## [WHAT YOU NEED TO DO]
Rewrite the records below with every "Given" changed to "Instruction" and nothing else altered. Leave the pictures out of your answer.

## [INPUT DATA]
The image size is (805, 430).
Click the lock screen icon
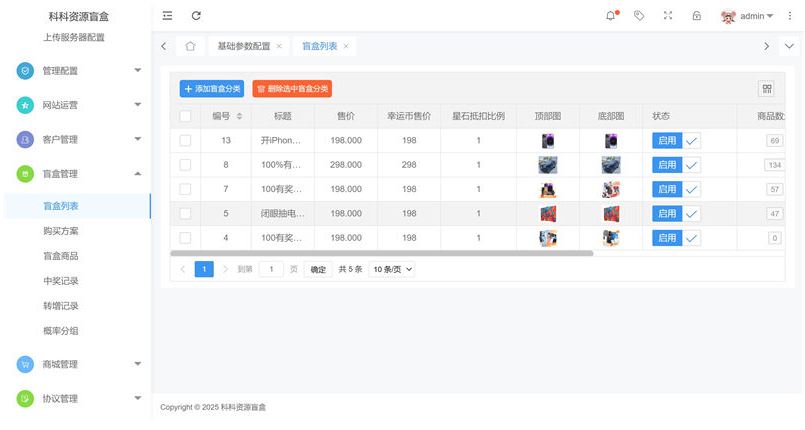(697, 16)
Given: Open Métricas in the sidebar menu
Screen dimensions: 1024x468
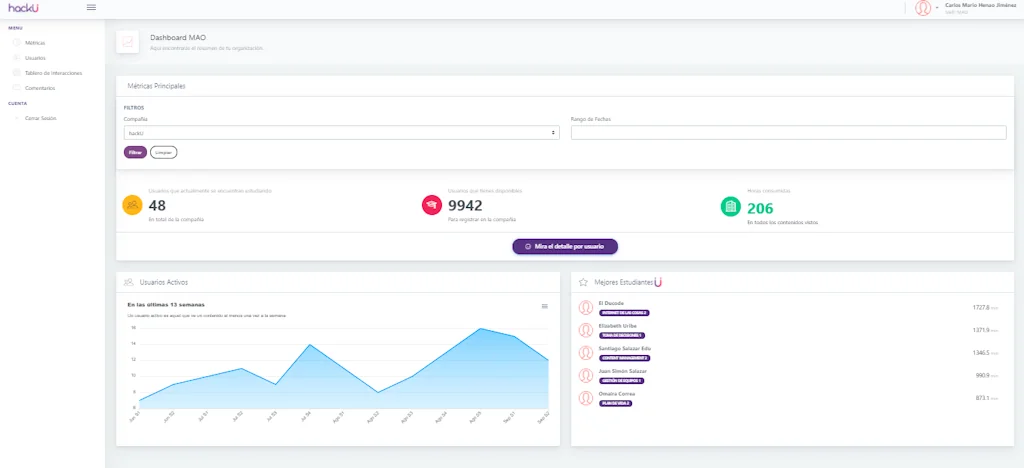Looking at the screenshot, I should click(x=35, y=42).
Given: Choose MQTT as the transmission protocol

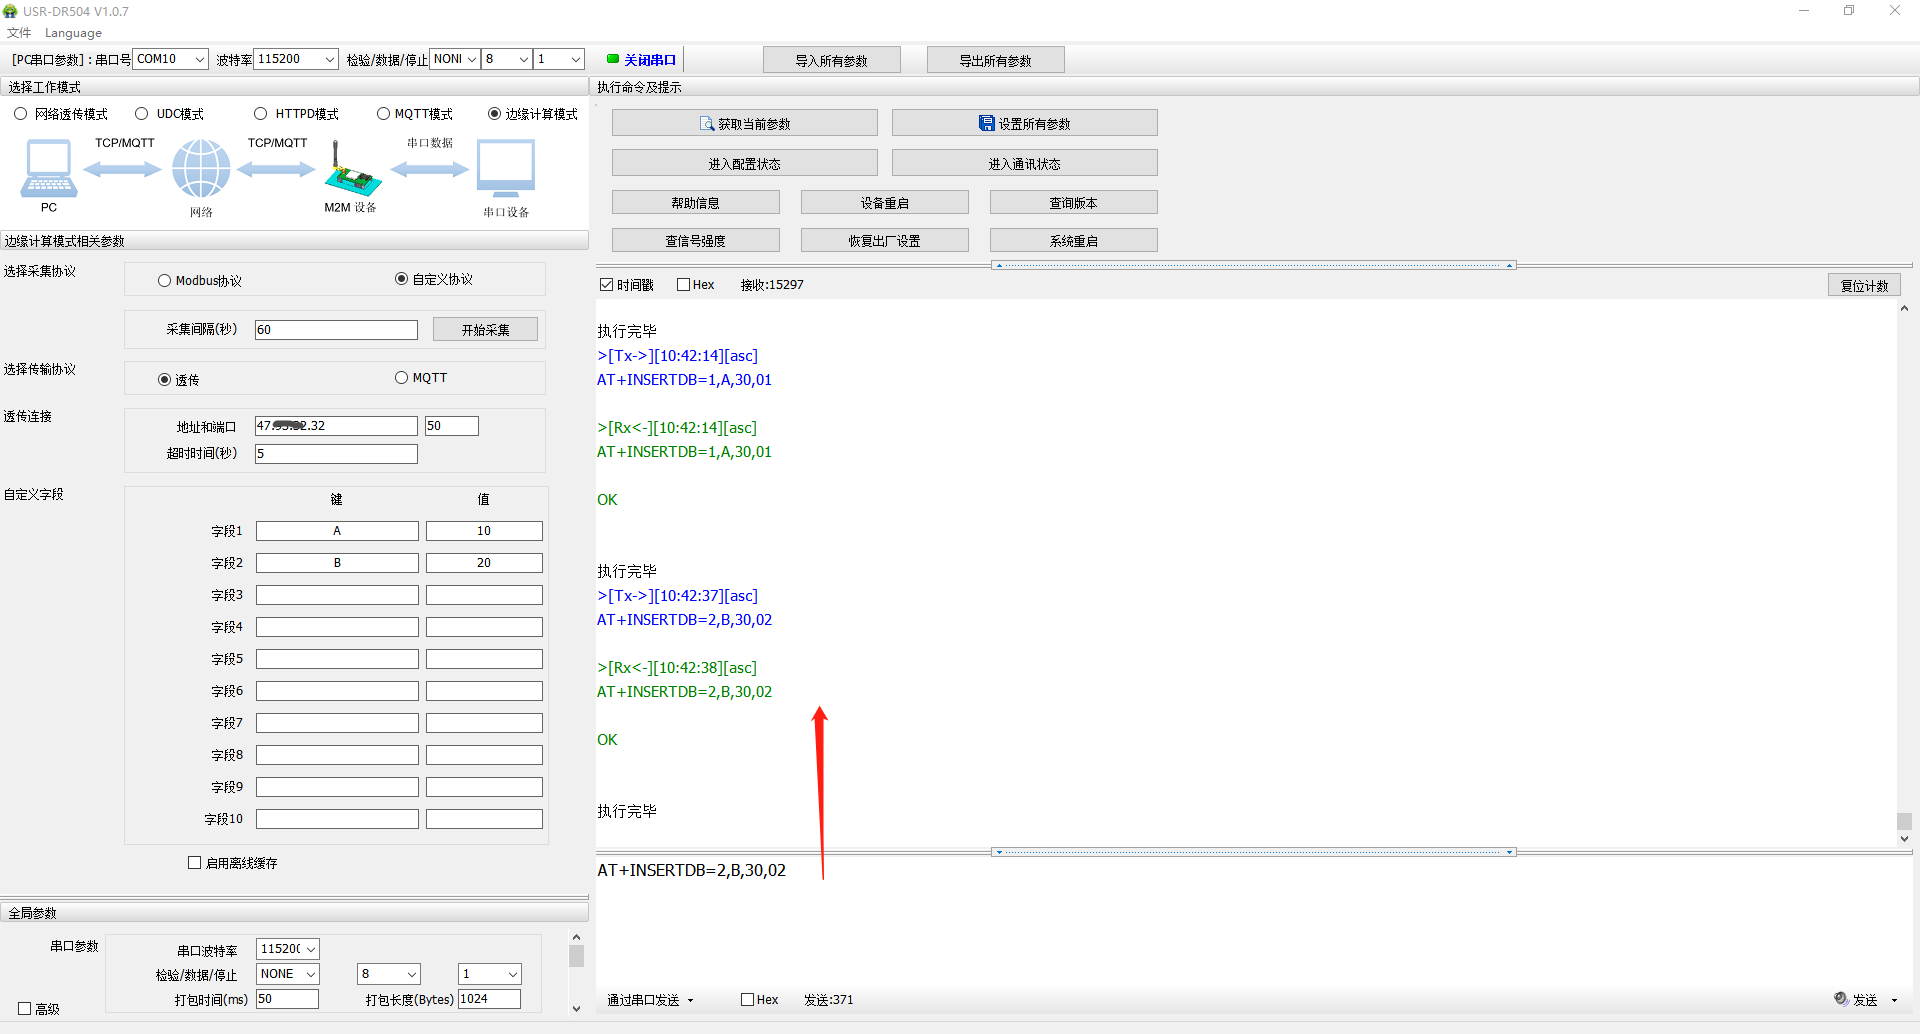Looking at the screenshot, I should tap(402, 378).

## [CORRECT RESPONSE]
The image size is (805, 430).
Click the lock screen icon
(697, 16)
Instruction: Open Métricas in the sidebar menu
Screen dimensions: 1024x468
Looking at the screenshot, I should click(x=35, y=42).
Instruction: Choose MQTT as the transmission protocol

Looking at the screenshot, I should tap(402, 378).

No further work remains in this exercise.